Un tiers des procureurs allemands indiquent que cette loi a compliqué les poursuites pour traite et proxénétisme.
10.  Les choix des pays européens ont pu diverger il y a 10 ans.
Aujourd’hui, l’Europe regarde ces bilans nationaux, que je viens d’évoquer et sa position est très claire.
En 2014, le parlement européen a adopté une résolution qui affirme que la prostitution est contraire aux principes de la charte des droits fondamentaux de l’Union européenne et notamment à l’objectif d’égalité entre les femmes et les hommes.
Cette résolution considère que la demande peut être réduite en faisant peser la charge de l’infraction sur ceux qui achètent des actes sexuels.
Elle indique que la réduction de la demande doit faire partie de la politique de lutte contre la traite dans les états membres comme cela est le cas en Suède.

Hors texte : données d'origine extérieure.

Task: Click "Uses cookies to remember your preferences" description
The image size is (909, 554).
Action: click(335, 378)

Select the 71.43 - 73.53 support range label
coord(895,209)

Toujours en 2014, c’est l’Assemblée parlementaire du conseil de l’Europe qui adoptait la même  position et appelait les Etats à envisager la sanction de l’achat de services sexuels.
J’ai rencontré en septembre Mme Vassiliadou, coordinatrice de l’Union européenne pour la lutte contre la traite des êtres humains. De toutes parts on nous le dit : la voix de la France est attendue. Se contenter d’une loi sans ambition et sans efficacité serait indigne de notre République.

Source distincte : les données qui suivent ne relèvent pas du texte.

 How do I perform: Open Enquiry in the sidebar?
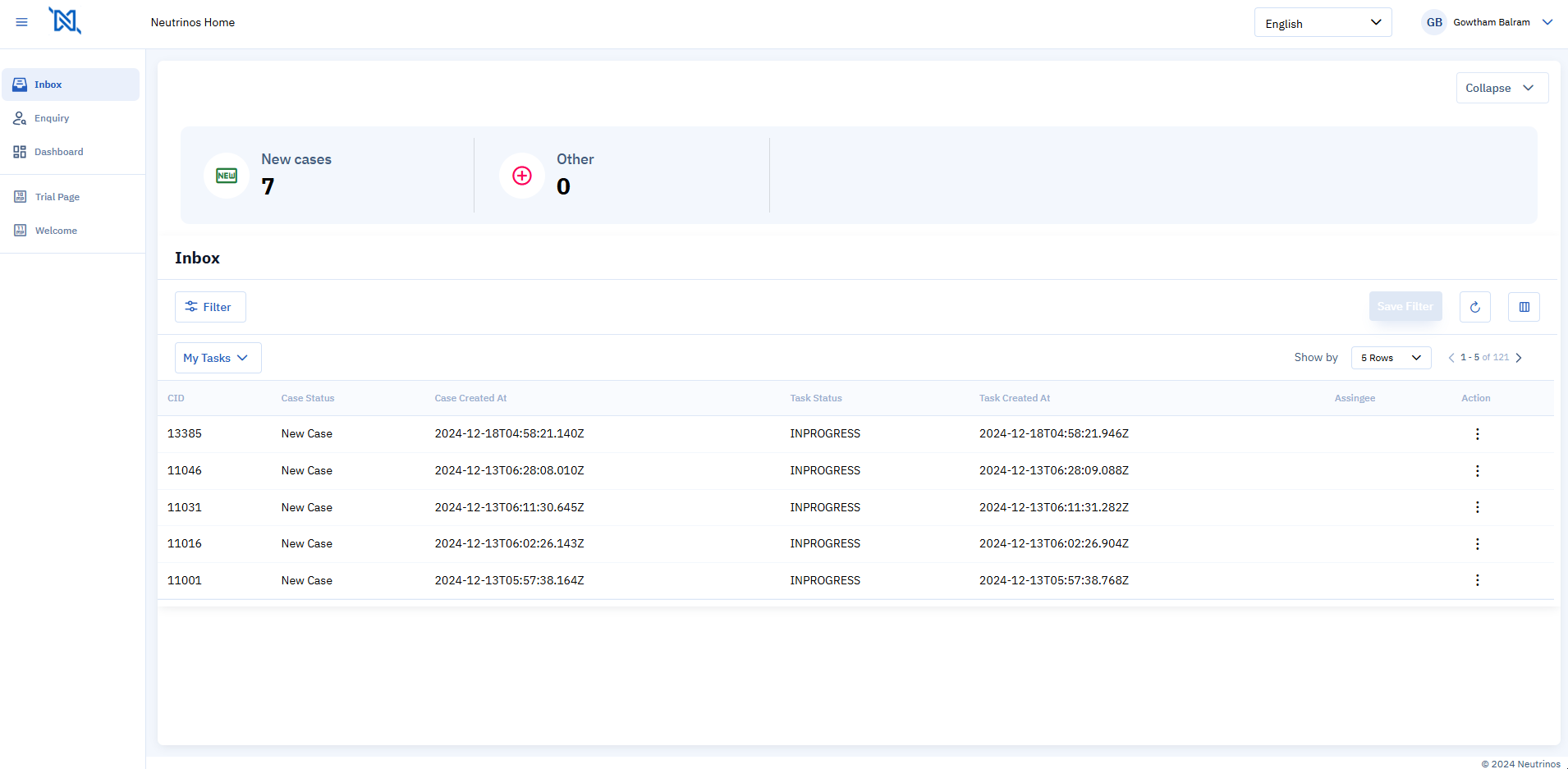click(x=52, y=118)
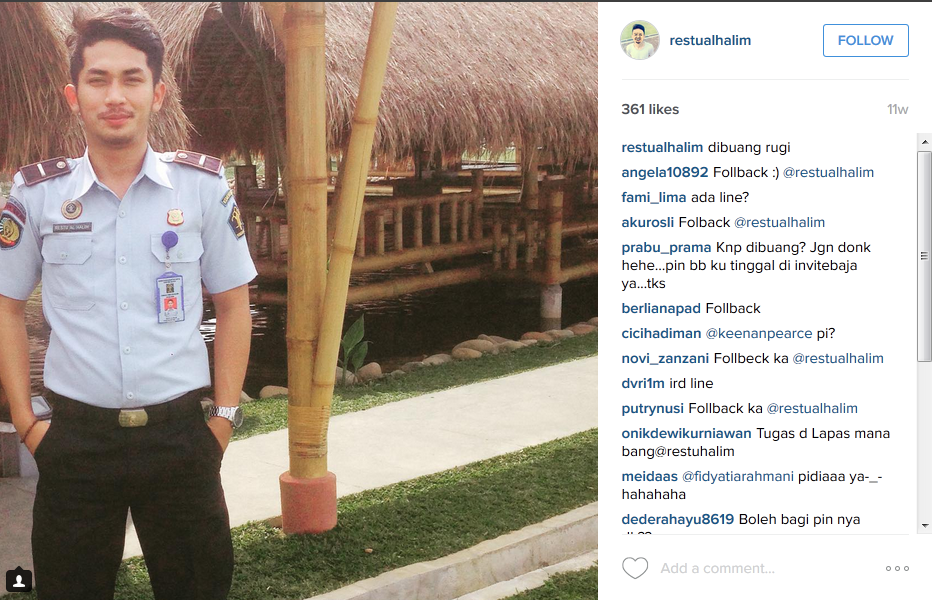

Dès 1949, la convention des nations unies pour la répression de la traite des êtres humains et l’exploitation de la prostitution d’autrui affirmait l’incompatibilité de la prostitution avec la dignité et la valeur de la personne humaine.
Aujourd’hui, les textes internationaux vont bien plus loin : ils dénoncent la pénalisation des personnes prostituées et ils incitent à sanctionner l’achat d’acte sexuel.

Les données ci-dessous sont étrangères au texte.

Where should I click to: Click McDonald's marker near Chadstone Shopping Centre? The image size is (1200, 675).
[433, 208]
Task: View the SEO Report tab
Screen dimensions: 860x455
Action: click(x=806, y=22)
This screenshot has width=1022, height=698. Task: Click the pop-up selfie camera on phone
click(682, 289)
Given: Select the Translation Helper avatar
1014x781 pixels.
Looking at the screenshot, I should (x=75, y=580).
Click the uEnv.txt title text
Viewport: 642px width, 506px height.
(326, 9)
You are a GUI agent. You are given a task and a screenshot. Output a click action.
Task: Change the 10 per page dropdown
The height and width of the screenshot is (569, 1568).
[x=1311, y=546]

11.  En Europe comme en France, la prostitution a changé de visage.
Les trafics s’organisent à l’échelle internationale.
Aujourd’hui, la grande majorité des personnes prostituées sont étrangères et victimes des réseaux de traite qui les transportent là où il est le plus facile de les exploiter.
La législation française n’est plus efficace, un statu quo serait inacceptable.
Il est urgent d’apporter des réponses adaptées à ces nouveaux défis.
12.  Nous avons besoin des dispositifs prévus par cette proposition de loi, rapidement, sur le terrain.
Ce texte donnera un signal fort.
·         Il nomme les victimes et les auteurs.
·         Il fournit des outils aux forces de police, de gendarmerie,
·         Il permet aux associations de terrain de mieux protéger les personnes prostituées.
·         Il renforce nos moyens de lutte contre les réseaux de traite humaine.
La commission spéciale a adopté l’article qui prévoit un dispositif de protection renforcées pour les personnes prostituées menacées par leurs réseaux. Je veux saluer cette décision, ainsi que le travail mené par votre Président et votre rapporteure.
Vous avez repris et même amélioré le parcours de sortie de la prostitution et d’insertion sociale et professionnelle.
Ces dispositions essentielles sont attendues.
Des femmes, des hommes, en ont besoin. Ils en sont aujourd’hui privés tant que la proposition de loi n’est pas définitivement adoptée.
Le gouvernement est prêt à travailler à l’application concrète de cette loi. Les ministères de la justice et de l’intérieur,  particulièrement impliqués et mobilisés dans le travail interministériel que j’ai mené, sont pleinement associés.
La preuve la plus tangible de cet engagement collectif du gouvernement est le doublement du budget alloué à la lutte contre la traite et la prostitution dans le projet de loi de finances pour 2016.
Je pourrais donc rapidement financer des actions de terrain au bénéfice des personnes prostituées.
Mais pour agir, nous avons besoin de cette loi que vous examinez ce soir.
Notre responsabilité aujourd’hui est d’être :
·         juste, pour les victimes
·         et efficace contre les réseaux.
Cela implique de changer radicalement la vision que nous avons du système prostitutionnel. Des personnes prostituées comme  des clients.
Nous pouvons aujourd’hui, ici, ensemble, franchir un pas historique.
La France a un rôle à jouer et elle est regardée dans le monde.
Elle doit lutter contre ces criminalités.
Elle doit promouvoir les droits humains et les droits des femmes.